BRUSSELS (Reuters) – The European Union lacks tight oversight of 5 billion euros in emergency Brexit aid, the bloc’s auditors said on Monday, warning over governance risks regarding quick cash injections as Brussels prepares to disburse massive amounts of COVID-19-related stimulus.
The European Court of Auditors (ECA) said member states are due to get 4 billion euros, or most of the funding from the so-called Brexit Adjustment Reserve this year, without the usual requirement to agree with the bloc’s executive in advance what exactly they plan to spend it on.
“We therefore raise concerns that this proposed timing and structure creates a lack of certainty where member states may choose suboptimal or ineligible measures,” said Tony Murphy, a member of the ECA, an agency set up to ensure EU funds are spent properly.

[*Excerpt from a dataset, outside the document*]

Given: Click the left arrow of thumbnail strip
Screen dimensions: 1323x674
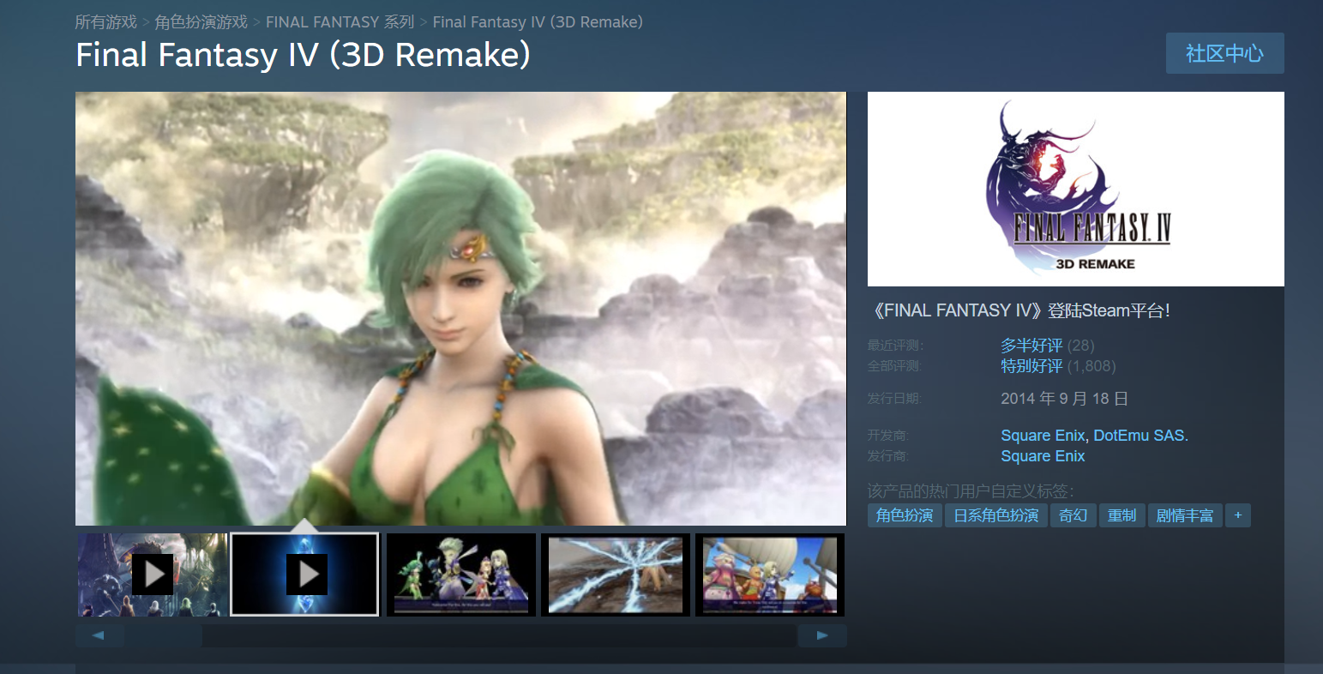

Murphy said EU countries would only report on their completed spending in September 2023 and would need to pay back money that would not be deemed eligible.
“We would like to see changes,” to improve financial management and ensure the overall effectiveness of the Brexit emergency fund, Murphy said, though he said the ECA realised those most affected by Brexit needed the money swiftly.
Based on the size of trade ties with now-departed Britain and the share of fish catch in UK waters, Ireland is due to get a quarter of the Brexit emergency allocation, followed by the Netherlands, Germany and France.
As the EU moved from a protracted Brexit crisis to grappling with the coronavirus pandemic, last year it designed another unprecedented spending plan – economic stimulus worth 750 billion euros to pull member states out of a record recession.
While EU countries need to pre-agree with the Brussels-based European Commission their spending plans to receive recovery money, Murphy said trade-offs between swift and diligent spending were on the auditors’ minds.
“What we’d be striving at is a good balance between flexibility and appropriate control structures,” he said. “They are emergency measures, we can’t wait around for years for the plans to be drafted. It’s a matter of getting the balance right.”